Talk about excitement.  Well life around the Venetta Farm is in full swing and not only does that mean harvest, it means kitchen duty.  Not one for canning onions or eating them raw, I like to bake mine.  Saute them, combine them with butter and heat until they caramelize to perfection.  This recipe is one of my favorites for doing exactly that and with the addition of cheese?

Life doesn’t get any better.  Taken from the magazine, Cuisine at home, this dish is easy to make and worth every minute.  If you like French Onion Soup, you’re going to LOVE this dish. 

Onions au Gratin

2 Tbsp. unsalted butter

8 cups sliced sweet onions

1/2 cup dry sherry or chicken broth (I used sherry)

2 bay leaves

1/2 cup shredded Parmigiano-Reggiano cheese

1/2 cup shredded Gruyère cheese

1/4 cup pitted kalamata olives, halved (I skipped these)

Preheat oven to 400°F

Melt butter in a large cast-iron or other ovenproof skillet over medium heat.  Add onions, stirring until slightly softened to make room in the pan (I don’t know what this means—I just sautéed the correct amount of onions); cover and cook until completely softened, 10 minutes.

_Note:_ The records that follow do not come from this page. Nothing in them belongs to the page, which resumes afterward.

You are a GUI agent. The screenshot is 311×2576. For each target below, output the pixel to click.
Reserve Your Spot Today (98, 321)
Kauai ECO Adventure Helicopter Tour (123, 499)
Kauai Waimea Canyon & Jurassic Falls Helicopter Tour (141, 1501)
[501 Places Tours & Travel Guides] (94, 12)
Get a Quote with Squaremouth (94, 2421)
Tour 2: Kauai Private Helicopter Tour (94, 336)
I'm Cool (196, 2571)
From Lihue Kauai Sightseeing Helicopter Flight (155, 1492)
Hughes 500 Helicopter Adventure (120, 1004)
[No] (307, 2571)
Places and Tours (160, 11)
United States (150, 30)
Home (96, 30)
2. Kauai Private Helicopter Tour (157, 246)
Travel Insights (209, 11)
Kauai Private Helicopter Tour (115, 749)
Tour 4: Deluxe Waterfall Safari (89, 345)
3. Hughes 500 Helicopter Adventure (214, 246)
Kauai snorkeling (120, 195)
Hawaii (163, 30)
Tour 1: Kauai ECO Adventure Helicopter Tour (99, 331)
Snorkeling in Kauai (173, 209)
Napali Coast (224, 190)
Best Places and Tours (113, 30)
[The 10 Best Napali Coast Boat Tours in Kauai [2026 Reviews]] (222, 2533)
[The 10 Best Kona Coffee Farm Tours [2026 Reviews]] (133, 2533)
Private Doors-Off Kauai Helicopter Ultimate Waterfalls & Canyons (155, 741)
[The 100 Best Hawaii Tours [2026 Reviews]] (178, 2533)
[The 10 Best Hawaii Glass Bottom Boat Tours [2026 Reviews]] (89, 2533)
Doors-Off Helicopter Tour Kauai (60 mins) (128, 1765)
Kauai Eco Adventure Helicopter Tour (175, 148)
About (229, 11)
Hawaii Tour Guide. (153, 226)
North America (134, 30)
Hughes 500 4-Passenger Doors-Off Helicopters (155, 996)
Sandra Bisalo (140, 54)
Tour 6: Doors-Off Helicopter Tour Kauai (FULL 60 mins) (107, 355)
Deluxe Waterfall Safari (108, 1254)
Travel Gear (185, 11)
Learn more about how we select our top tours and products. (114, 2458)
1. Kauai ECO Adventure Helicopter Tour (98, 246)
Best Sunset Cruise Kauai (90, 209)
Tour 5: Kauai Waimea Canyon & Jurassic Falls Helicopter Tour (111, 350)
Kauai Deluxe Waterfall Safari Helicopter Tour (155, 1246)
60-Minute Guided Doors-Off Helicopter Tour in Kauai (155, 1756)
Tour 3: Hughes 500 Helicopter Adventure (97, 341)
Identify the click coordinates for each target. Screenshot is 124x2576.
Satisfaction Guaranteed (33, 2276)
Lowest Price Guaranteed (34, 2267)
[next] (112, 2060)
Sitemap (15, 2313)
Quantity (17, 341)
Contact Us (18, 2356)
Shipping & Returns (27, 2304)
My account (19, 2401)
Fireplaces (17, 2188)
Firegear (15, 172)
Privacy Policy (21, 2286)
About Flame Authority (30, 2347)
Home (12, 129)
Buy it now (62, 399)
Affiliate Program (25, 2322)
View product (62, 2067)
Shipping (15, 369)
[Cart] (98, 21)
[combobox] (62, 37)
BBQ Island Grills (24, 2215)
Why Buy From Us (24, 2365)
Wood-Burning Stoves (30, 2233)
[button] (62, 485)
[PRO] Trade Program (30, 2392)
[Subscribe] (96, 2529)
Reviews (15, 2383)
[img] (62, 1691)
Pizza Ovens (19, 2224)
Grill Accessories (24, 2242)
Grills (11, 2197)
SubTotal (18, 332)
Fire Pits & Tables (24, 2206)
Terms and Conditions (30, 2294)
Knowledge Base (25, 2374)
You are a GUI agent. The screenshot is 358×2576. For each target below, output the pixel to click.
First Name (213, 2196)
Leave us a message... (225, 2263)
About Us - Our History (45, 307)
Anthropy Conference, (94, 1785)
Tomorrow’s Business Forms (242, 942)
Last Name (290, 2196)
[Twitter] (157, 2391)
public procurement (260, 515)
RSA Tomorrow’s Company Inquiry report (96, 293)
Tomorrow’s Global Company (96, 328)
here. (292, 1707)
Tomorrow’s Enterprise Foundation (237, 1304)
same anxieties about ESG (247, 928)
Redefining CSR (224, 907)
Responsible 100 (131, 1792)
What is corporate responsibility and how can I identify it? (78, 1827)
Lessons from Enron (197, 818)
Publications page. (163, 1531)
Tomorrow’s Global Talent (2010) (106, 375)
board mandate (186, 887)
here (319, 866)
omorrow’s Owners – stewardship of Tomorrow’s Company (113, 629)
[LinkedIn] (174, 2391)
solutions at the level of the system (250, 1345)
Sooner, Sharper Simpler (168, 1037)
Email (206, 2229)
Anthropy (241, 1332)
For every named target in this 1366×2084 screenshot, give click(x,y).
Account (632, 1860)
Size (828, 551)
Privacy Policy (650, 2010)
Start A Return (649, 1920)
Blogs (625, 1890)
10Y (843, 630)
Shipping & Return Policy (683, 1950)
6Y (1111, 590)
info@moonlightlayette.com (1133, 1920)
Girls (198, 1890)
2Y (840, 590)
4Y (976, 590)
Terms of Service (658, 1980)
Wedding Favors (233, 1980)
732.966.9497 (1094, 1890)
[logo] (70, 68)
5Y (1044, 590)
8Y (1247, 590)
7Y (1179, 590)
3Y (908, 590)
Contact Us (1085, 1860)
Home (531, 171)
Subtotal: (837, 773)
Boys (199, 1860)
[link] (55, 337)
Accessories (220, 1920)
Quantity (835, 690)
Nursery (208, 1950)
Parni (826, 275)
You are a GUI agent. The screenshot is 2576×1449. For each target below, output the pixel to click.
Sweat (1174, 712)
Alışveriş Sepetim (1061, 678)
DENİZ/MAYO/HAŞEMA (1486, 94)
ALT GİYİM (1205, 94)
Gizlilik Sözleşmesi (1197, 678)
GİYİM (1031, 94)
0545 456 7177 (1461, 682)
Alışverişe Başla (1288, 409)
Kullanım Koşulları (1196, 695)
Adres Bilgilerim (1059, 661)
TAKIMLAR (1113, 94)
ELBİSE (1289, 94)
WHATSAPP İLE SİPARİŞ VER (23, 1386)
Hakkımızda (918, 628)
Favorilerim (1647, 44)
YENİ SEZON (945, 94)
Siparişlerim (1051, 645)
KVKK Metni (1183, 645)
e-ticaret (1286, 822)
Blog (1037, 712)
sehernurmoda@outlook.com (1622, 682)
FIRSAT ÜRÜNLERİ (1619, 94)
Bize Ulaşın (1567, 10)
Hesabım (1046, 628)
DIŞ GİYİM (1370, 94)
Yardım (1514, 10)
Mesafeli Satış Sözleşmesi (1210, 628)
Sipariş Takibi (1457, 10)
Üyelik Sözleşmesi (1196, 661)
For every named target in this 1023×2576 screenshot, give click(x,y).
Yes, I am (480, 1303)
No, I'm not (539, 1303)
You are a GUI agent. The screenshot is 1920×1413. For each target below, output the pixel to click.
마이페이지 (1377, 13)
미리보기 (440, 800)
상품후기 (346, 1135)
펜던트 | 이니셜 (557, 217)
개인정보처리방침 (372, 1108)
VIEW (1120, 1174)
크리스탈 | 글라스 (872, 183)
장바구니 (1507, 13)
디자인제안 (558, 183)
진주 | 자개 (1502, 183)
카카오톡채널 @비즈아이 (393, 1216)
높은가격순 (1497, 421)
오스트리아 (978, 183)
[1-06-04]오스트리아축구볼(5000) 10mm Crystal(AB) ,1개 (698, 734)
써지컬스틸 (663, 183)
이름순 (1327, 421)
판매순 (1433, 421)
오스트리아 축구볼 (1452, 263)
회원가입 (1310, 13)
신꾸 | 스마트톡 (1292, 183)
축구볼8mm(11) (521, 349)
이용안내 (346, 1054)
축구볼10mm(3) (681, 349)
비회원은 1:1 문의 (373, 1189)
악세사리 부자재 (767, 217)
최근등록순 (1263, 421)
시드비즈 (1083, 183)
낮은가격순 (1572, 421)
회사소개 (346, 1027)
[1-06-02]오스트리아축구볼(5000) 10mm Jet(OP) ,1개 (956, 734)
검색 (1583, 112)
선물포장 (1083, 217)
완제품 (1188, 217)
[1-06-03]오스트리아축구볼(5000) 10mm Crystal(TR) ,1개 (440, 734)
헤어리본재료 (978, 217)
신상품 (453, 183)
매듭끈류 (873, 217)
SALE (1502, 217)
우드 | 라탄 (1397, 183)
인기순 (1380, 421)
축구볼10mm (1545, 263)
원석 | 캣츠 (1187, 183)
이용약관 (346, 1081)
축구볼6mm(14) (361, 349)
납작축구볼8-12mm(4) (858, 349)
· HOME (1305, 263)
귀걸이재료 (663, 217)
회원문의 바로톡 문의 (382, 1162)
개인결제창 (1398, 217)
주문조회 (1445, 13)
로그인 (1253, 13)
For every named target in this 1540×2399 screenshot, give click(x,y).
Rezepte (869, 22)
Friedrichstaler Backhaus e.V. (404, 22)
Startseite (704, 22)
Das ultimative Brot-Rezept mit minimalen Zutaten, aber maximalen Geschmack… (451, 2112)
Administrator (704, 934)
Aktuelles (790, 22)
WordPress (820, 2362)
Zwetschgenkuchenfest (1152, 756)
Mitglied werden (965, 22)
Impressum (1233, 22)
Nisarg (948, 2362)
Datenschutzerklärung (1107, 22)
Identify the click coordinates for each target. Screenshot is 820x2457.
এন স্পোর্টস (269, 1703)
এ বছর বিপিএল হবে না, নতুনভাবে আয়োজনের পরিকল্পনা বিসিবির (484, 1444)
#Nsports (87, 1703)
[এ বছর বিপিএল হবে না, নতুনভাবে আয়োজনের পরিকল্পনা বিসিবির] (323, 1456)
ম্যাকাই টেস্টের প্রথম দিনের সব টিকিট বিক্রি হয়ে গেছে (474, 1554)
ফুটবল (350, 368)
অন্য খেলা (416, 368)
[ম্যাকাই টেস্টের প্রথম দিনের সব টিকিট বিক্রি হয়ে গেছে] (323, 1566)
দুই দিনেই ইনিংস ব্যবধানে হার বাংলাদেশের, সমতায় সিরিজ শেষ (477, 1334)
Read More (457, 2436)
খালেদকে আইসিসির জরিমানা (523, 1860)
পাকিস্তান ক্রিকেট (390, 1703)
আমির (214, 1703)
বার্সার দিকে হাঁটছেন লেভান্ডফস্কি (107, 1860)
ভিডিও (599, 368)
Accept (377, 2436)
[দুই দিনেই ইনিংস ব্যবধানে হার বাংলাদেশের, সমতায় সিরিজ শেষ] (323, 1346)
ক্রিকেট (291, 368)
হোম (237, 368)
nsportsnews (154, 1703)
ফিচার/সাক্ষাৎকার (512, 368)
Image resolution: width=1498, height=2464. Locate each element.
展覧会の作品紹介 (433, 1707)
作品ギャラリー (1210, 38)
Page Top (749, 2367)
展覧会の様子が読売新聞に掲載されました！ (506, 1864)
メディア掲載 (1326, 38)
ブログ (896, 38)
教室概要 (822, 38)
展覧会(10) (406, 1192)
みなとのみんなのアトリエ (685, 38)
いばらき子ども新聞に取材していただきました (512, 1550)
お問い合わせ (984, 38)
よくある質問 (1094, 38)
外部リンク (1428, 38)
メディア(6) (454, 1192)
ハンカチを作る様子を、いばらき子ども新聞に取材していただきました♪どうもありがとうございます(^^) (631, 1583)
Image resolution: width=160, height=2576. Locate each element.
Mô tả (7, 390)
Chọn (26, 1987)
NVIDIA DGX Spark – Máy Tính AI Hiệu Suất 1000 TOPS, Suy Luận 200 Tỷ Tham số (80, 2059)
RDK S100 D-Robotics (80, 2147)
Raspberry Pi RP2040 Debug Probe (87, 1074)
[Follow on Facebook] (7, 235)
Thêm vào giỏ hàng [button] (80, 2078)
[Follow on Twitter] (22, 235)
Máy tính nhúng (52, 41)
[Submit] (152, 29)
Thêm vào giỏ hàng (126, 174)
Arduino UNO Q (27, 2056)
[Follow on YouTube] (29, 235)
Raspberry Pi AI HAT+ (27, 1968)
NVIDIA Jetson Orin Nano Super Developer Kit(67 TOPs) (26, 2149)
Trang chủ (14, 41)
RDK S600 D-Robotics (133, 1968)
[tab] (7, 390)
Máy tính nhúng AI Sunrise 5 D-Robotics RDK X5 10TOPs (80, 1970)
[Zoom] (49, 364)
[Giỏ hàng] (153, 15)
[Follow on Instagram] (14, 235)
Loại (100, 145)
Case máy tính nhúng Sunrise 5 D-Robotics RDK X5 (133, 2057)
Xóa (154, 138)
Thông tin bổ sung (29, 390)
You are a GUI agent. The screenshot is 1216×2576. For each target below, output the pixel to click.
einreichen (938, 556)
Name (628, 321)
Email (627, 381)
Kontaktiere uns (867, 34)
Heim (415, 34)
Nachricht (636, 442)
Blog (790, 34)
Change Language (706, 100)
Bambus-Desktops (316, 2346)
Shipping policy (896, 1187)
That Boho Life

Add sherry, thyme, and bay leaves; increase heat to medium-high.  Sauté, uncovered, until the liquid evaporates and onions are browning, stirring occasionally, 10-15 minutes (mine may have been 20 minutes, but caramelizing onions is a fairly forgiving process).

Combine cheeses, then stir 1/2 cup of cheese mixture into onion mixture.  Top with remaining 1/2 cup cheese and bake until cheese is bubbly and browned, about 20 minutes.

Remove thyme sprigs and bay leaves, then sprinkle with olives.  Let stand to cool slightly before serving.

Makes 4 servings.   Total time: approx. 50 minutes.